While our friends and family sleep in America, Thanksgiving Day has arrived and is in full swing here in Kisongo, Tanzania. No, the Africans don’t celebrate Thanksgiving 😉 but that does not stop us missionary families.
This morning, while Samantha and I peeled potatoes in the kitchen I was reflecting on celebrating this holiday in a foreign country and I thought I would take the time to share my thoughts with all of you.
What does Thanksgiving mean to you? Well, I’m a history geek so let’s not cover that side (ha!) but just breaking down the word, thanks – giving. What are you giving thanks for this year? I was going through my “memories” that facebook shows me every day and there were so many pictures of past Thanksgivings. My family has a tradition of going to Saint Simons Island (our home away from home) to spend time as a family. This year the things I am thankful for have changed a lot. They are much simpler than in years past. Here is my list of 5 things I am thankful for this year:
- This year I am thankful for power (electricity). Sure, often times we mention this around this time of year. We are often aware that many families around the world go without. But this year I am thankful not just for consistent power but for the moments that we have power. Power is far from consistent here and so I am learning to be thankful for the 5 mins when we have power and I can nuke my kahawa (coffee). I am thankful for the 20 mins of power when I can take a quick, warm shower. I am thankful for the 2 hours of power when I can communicate with friends and family. And on those rare days when we have power for 12 hours or so – I am so grateful to be able to wash clothes, shower, (maybe) blow dry my hair, watch netflix (ha!), and facetime family.
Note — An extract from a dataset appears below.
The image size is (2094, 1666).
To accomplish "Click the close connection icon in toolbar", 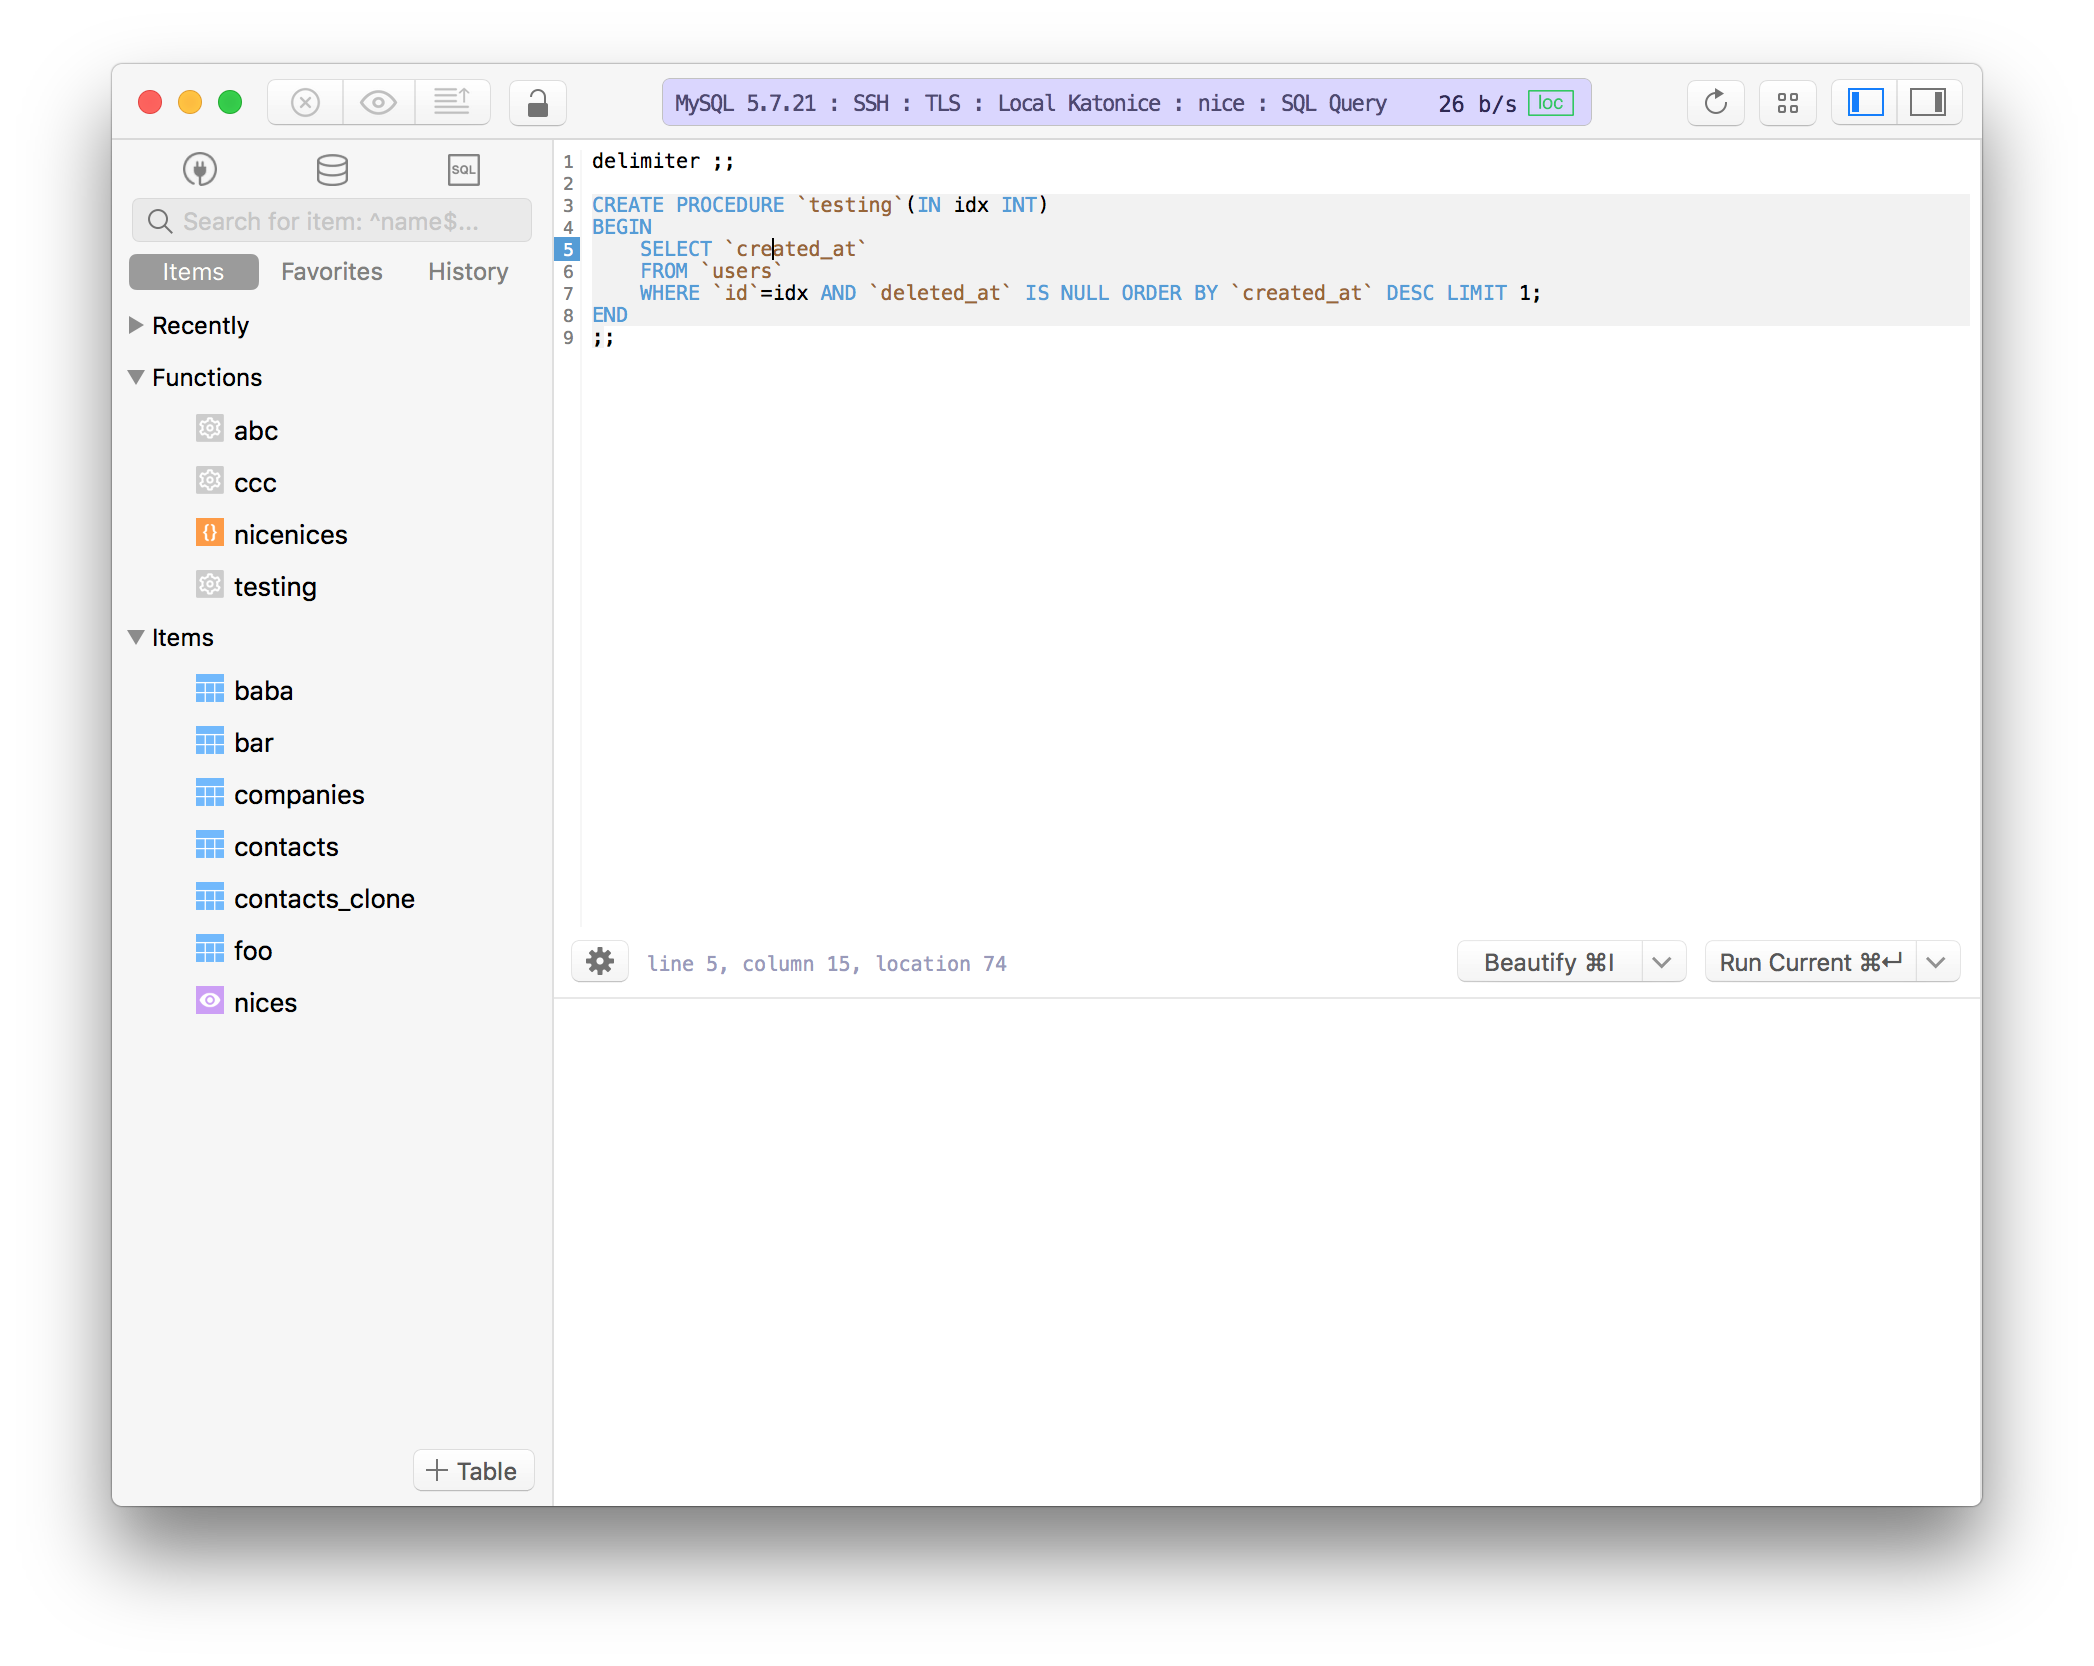I will tap(305, 102).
- I am thankful for family that understands; family that sees the bigger picture. Our time on this earth is fleeting and our entire purpose while we are here is to serve God. Missing 1 or 20 Thanksgivings is but a tiny blip on the agenda of eternity.
- I am thankful for friends who come together as family. Friends who see that we are a part of God’s family and Thanksgiving/Christmas is not a time to shut our doors and celebrate with only our blood family but a time to swing our doors open wide and bring in our friends and family from our Church and community.
- I am thankful for butter (despite it rivaling gold in cost), sweet potatoes brought from America, cheese (even though it also costs as much as gold), and turkey that takes every missionary pitching in to purchase (they went down this year – only $90!!).
- I am thankful for my Lord and Savior Jesus Christ. I am thankful that His love has no borders – just as ours should have no borders.
There are so many more things we can be thankful for this year – like our health. When you count your blessings today – think of those small things. The things you often forget to be thankful for.
But there is one more part of the word Thanksgiving and that is – giving. While we are to be giving thanks today (and every day) what are you doing to give back? How are you giving back to God and your fellow man? This is the thought that struck me most today as I thought about how all of us here were giving in some small way to make today happen half way around the world. Everyone is contributing either financially, in food, or in time to make this day like home. But more than that we are coming together not as a family related by blood but by a family united by our Lord and Savior Jesus Christ. Who are you opening your home to today? Who are you taking time out of your day to serve that isn’t your family?
Growing up my family did go on vacation many Thanksgivings. But if we did not, we spent them at the soup kitchen serving our community. We also spent every Christmas Day at the soup kitchen. Personally, I think it did more for us than anything aside from the Bible could possibly do. Putting aside a day when we usually think of ourselves, what we want, we put others first. Today – my prayer is for you all to do that. Open your homes to someone that is not your family by blood. Someone who has no where to go or no family near by. My sister Ty is bringing home an exchange student from Scotland who needed somewhere to spend the holidays. Just open up your eyes and heart – there are people all around.
While we give thanks here in Africa and give of our time and selves to others I pray that in America my friends and family do the same.